§ Dataset extract:
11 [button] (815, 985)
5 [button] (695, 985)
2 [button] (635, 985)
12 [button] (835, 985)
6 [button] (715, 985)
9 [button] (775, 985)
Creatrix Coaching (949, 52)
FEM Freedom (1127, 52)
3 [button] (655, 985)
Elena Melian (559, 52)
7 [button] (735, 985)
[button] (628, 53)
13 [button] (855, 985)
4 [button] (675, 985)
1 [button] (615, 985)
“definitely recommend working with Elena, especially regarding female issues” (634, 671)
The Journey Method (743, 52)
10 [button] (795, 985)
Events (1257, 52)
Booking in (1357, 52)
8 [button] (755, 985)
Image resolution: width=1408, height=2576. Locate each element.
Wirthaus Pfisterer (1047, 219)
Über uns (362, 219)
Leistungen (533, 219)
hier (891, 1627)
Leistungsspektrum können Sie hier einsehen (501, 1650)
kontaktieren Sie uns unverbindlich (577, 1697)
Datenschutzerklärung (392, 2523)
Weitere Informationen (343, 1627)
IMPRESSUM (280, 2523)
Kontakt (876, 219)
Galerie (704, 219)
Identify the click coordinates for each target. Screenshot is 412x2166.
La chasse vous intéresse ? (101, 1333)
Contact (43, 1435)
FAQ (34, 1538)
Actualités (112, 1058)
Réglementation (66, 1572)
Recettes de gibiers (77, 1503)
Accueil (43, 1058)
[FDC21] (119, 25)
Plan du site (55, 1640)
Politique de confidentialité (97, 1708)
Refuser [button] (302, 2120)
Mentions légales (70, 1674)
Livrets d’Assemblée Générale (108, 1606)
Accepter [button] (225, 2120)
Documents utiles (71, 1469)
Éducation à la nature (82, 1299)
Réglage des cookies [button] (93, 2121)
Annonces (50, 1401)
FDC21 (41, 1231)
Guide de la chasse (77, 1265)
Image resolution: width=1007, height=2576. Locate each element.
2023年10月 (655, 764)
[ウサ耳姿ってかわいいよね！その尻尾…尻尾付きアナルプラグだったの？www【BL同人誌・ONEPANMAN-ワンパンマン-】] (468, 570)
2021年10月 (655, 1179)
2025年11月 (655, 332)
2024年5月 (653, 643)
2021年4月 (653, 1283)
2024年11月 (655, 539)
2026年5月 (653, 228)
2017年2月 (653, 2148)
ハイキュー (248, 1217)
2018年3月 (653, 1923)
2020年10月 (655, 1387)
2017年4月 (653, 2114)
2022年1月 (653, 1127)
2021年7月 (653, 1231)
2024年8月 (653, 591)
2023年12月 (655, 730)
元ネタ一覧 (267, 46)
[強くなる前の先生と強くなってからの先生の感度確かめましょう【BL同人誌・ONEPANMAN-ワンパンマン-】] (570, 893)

§ Directions:
Transcribe all of the data above, character for character.

§ Written solution:
11 [button] (815, 985)
5 [button] (695, 985)
2 [button] (635, 985)
12 [button] (835, 985)
6 [button] (715, 985)
9 [button] (775, 985)
Creatrix Coaching (949, 52)
FEM Freedom (1127, 52)
3 [button] (655, 985)
Elena Melian (559, 52)
7 [button] (735, 985)
[button] (628, 53)
13 [button] (855, 985)
4 [button] (675, 985)
1 [button] (615, 985)
“definitely recommend working with Elena, especially regarding female issues” (634, 671)
The Journey Method (743, 52)
10 [button] (795, 985)
Events (1257, 52)
Booking in (1357, 52)
8 [button] (755, 985)
Image resolution: width=1408, height=2576. Locate each element.
Wirthaus Pfisterer (1047, 219)
Über uns (362, 219)
Leistungen (533, 219)
hier (891, 1627)
Leistungsspektrum können Sie hier einsehen (501, 1650)
kontaktieren Sie uns unverbindlich (577, 1697)
Datenschutzerklärung (392, 2523)
Weitere Informationen (343, 1627)
IMPRESSUM (280, 2523)
Kontakt (876, 219)
Galerie (704, 219)
Identify the click coordinates for each target. Screenshot is 412x2166.
La chasse vous intéresse ? (101, 1333)
Contact (43, 1435)
FAQ (34, 1538)
Actualités (112, 1058)
Réglementation (66, 1572)
Recettes de gibiers (77, 1503)
Accueil (43, 1058)
[FDC21] (119, 25)
Plan du site (55, 1640)
Politique de confidentialité (97, 1708)
Refuser [button] (302, 2120)
Mentions légales (70, 1674)
Livrets d’Assemblée Générale (108, 1606)
Accepter [button] (225, 2120)
Documents utiles (71, 1469)
Éducation à la nature (82, 1299)
Réglage des cookies [button] (93, 2121)
Annonces (50, 1401)
FDC21 (41, 1231)
Guide de la chasse (77, 1265)
Image resolution: width=1007, height=2576. Locate each element.
2023年10月 (655, 764)
[ウサ耳姿ってかわいいよね！その尻尾…尻尾付きアナルプラグだったの？www【BL同人誌・ONEPANMAN-ワンパンマン-】] (468, 570)
2021年10月 (655, 1179)
2025年11月 (655, 332)
2024年5月 (653, 643)
2021年4月 (653, 1283)
2024年11月 (655, 539)
2026年5月 (653, 228)
2017年2月 (653, 2148)
ハイキュー (248, 1217)
2018年3月 (653, 1923)
2020年10月 (655, 1387)
2017年4月 (653, 2114)
2022年1月 (653, 1127)
2021年7月 (653, 1231)
2024年8月 (653, 591)
2023年12月 (655, 730)
元ネタ一覧 (267, 46)
[強くなる前の先生と強くなってからの先生の感度確かめましょう【BL同人誌・ONEPANMAN-ワンパンマン-】] (570, 893)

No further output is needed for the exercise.